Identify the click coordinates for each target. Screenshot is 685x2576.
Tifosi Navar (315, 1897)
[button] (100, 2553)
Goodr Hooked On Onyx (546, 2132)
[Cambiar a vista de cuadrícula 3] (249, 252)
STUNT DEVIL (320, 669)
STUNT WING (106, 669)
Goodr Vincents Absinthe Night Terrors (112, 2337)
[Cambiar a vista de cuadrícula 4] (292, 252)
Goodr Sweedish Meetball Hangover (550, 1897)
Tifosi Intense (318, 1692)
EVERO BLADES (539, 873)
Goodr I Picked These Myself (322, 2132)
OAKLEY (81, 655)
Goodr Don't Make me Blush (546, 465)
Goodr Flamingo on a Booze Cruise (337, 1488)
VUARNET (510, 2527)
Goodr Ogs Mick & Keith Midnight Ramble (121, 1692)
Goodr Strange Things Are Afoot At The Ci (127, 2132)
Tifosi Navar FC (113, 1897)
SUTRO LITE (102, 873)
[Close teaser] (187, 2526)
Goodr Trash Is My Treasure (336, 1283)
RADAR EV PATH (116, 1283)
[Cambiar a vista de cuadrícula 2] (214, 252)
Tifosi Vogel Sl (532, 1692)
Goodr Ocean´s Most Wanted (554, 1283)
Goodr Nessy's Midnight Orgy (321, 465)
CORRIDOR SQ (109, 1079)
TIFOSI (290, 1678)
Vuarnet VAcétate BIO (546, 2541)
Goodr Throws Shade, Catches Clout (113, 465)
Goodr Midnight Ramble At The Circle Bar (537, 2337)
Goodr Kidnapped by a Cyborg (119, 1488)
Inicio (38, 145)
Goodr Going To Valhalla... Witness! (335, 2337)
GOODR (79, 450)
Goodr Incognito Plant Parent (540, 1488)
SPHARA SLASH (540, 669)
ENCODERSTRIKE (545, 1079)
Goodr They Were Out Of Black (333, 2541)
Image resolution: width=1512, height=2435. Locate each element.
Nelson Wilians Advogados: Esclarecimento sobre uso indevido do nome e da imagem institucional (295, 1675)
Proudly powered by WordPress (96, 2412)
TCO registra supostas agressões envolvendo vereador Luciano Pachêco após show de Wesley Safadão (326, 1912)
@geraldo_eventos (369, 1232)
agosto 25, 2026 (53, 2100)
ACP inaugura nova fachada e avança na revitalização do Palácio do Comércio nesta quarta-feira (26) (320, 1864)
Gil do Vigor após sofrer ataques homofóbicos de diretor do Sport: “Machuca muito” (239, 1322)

(What you should do): Each line that includes "Cambiar" counts once; state how many such lines the listing has, with no other words.

(Exercise result): 3